→ **Excerpted data**:
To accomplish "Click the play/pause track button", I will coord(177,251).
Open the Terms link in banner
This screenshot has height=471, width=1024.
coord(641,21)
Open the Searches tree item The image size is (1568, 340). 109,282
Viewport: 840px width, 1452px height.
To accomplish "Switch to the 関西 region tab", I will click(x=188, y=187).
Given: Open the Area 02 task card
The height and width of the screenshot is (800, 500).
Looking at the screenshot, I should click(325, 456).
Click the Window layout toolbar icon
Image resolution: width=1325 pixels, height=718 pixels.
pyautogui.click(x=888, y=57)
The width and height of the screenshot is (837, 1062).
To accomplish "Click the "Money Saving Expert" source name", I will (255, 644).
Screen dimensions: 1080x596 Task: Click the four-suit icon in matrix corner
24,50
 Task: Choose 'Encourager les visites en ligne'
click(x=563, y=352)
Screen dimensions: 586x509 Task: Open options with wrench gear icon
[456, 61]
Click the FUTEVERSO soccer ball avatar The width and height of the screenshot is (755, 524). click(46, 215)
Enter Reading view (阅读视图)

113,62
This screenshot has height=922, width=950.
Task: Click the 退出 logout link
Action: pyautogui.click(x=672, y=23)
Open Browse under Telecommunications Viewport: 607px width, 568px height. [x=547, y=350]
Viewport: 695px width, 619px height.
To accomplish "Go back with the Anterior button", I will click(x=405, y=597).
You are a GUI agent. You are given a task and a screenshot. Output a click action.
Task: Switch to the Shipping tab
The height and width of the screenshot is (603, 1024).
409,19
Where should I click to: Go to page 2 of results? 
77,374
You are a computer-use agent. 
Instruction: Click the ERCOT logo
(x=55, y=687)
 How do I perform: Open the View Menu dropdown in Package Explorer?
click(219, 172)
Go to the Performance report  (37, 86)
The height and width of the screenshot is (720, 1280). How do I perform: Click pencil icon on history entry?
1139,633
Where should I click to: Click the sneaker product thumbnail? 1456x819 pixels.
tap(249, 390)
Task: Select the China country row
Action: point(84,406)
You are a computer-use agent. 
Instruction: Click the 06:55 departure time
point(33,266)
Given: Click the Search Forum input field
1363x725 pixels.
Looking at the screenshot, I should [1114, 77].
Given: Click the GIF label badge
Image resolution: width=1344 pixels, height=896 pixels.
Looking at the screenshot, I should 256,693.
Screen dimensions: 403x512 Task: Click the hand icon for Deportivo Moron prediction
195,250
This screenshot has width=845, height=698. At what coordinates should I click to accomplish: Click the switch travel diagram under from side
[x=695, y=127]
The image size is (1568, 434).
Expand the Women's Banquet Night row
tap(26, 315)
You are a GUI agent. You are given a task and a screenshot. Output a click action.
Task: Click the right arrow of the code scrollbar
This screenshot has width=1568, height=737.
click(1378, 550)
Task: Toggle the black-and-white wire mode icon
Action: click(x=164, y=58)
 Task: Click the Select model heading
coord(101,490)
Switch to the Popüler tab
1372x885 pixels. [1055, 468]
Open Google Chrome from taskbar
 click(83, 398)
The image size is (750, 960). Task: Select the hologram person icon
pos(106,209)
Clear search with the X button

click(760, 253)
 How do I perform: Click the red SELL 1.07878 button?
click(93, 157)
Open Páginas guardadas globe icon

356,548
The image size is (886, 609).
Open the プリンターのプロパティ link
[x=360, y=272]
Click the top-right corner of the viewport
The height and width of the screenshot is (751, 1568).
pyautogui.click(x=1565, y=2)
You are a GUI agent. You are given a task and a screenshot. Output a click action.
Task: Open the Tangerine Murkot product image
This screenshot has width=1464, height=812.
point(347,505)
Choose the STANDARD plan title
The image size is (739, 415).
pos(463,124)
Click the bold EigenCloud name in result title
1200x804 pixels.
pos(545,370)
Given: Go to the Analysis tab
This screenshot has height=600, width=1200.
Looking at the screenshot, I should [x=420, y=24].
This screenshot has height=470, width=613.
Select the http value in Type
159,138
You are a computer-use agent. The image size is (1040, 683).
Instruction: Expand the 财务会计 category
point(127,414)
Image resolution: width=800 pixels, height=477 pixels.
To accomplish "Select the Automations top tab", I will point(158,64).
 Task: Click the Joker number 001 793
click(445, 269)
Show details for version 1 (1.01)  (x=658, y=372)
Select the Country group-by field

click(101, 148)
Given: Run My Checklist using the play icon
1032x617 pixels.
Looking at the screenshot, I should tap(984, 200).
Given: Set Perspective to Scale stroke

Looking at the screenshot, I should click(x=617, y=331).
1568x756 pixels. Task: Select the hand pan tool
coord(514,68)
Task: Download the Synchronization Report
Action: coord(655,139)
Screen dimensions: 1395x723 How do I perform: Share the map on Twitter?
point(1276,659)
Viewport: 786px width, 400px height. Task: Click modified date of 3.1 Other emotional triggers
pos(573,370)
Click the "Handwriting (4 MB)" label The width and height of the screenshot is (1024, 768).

→ **Required action**: Everything in the data must be repeated exactly; leave no line out.

→ **Task solution**:
To accomplish "Click the play/pause track button", I will coord(177,251).
Open the Terms link in banner
This screenshot has height=471, width=1024.
coord(641,21)
Open the Searches tree item The image size is (1568, 340). 109,282
Viewport: 840px width, 1452px height.
To accomplish "Switch to the 関西 region tab", I will click(x=188, y=187).
Given: Open the Area 02 task card
The height and width of the screenshot is (800, 500).
Looking at the screenshot, I should click(325, 456).
Click the Window layout toolbar icon
Image resolution: width=1325 pixels, height=718 pixels.
pyautogui.click(x=888, y=57)
The width and height of the screenshot is (837, 1062).
To accomplish "Click the "Money Saving Expert" source name", I will (255, 644).
Screen dimensions: 1080x596 Task: Click the four-suit icon in matrix corner
24,50
 Task: Choose 'Encourager les visites en ligne'
click(x=563, y=352)
Screen dimensions: 586x509 Task: Open options with wrench gear icon
[456, 61]
Click the FUTEVERSO soccer ball avatar The width and height of the screenshot is (755, 524). click(46, 215)
Enter Reading view (阅读视图)

113,62
This screenshot has height=922, width=950.
Task: Click the 退出 logout link
Action: pyautogui.click(x=672, y=23)
Open Browse under Telecommunications Viewport: 607px width, 568px height. [x=547, y=350]
Viewport: 695px width, 619px height.
To accomplish "Go back with the Anterior button", I will click(x=405, y=597).
You are a GUI agent. You are given a task and a screenshot. Output a click action.
Task: Switch to the Shipping tab
The height and width of the screenshot is (603, 1024).
409,19
Where should I click to: Go to page 2 of results? 
77,374
You are a computer-use agent. 
Instruction: Click the ERCOT logo
(x=55, y=687)
 How do I perform: Open the View Menu dropdown in Package Explorer?
click(219, 172)
Go to the Performance report  (37, 86)
The height and width of the screenshot is (720, 1280). How do I perform: Click pencil icon on history entry?
1139,633
Where should I click to: Click the sneaker product thumbnail? 1456x819 pixels.
tap(249, 390)
Task: Select the China country row
Action: point(84,406)
You are a computer-use agent. 
Instruction: Click the 06:55 departure time
point(33,266)
Given: Click the Search Forum input field
1363x725 pixels.
Looking at the screenshot, I should [1114, 77].
Given: Click the GIF label badge
Image resolution: width=1344 pixels, height=896 pixels.
Looking at the screenshot, I should 256,693.
Screen dimensions: 403x512 Task: Click the hand icon for Deportivo Moron prediction
195,250
This screenshot has width=845, height=698. At what coordinates should I click to accomplish: Click the switch travel diagram under from side
[x=695, y=127]
The image size is (1568, 434).
Expand the Women's Banquet Night row
tap(26, 315)
You are a GUI agent. You are given a task and a screenshot. Output a click action.
Task: Click the right arrow of the code scrollbar
This screenshot has width=1568, height=737.
click(1378, 550)
Task: Toggle the black-and-white wire mode icon
Action: click(x=164, y=58)
 Task: Click the Select model heading
coord(101,490)
Switch to the Popüler tab
1372x885 pixels. [1055, 468]
Open Google Chrome from taskbar
 click(83, 398)
The image size is (750, 960). Task: Select the hologram person icon
pos(106,209)
Clear search with the X button

click(760, 253)
 How do I perform: Click the red SELL 1.07878 button?
click(93, 157)
Open Páginas guardadas globe icon

356,548
The image size is (886, 609).
Open the プリンターのプロパティ link
[x=360, y=272]
Click the top-right corner of the viewport
The height and width of the screenshot is (751, 1568).
pyautogui.click(x=1565, y=2)
You are a GUI agent. You are given a task and a screenshot. Output a click action.
Task: Open the Tangerine Murkot product image
This screenshot has width=1464, height=812.
point(347,505)
Choose the STANDARD plan title
The image size is (739, 415).
pos(463,124)
Click the bold EigenCloud name in result title
1200x804 pixels.
pos(545,370)
Given: Go to the Analysis tab
This screenshot has height=600, width=1200.
Looking at the screenshot, I should [x=420, y=24].
This screenshot has height=470, width=613.
Select the http value in Type
159,138
You are a computer-use agent. The image size is (1040, 683).
Instruction: Expand the 财务会计 category
point(127,414)
Image resolution: width=800 pixels, height=477 pixels.
To accomplish "Select the Automations top tab", I will point(158,64).
 Task: Click the Joker number 001 793
click(445, 269)
Show details for version 1 (1.01)  (x=658, y=372)
Select the Country group-by field

click(101, 148)
Given: Run My Checklist using the play icon
1032x617 pixels.
Looking at the screenshot, I should tap(984, 200).
Given: Set Perspective to Scale stroke

Looking at the screenshot, I should click(x=617, y=331).
1568x756 pixels. Task: Select the hand pan tool
coord(514,68)
Task: Download the Synchronization Report
Action: coord(655,139)
Screen dimensions: 1395x723 How do I perform: Share the map on Twitter?
point(1276,659)
Viewport: 786px width, 400px height. Task: Click modified date of 3.1 Other emotional triggers
pos(573,370)
Click the "Handwriting (4 MB)" label The width and height of the screenshot is (1024, 768).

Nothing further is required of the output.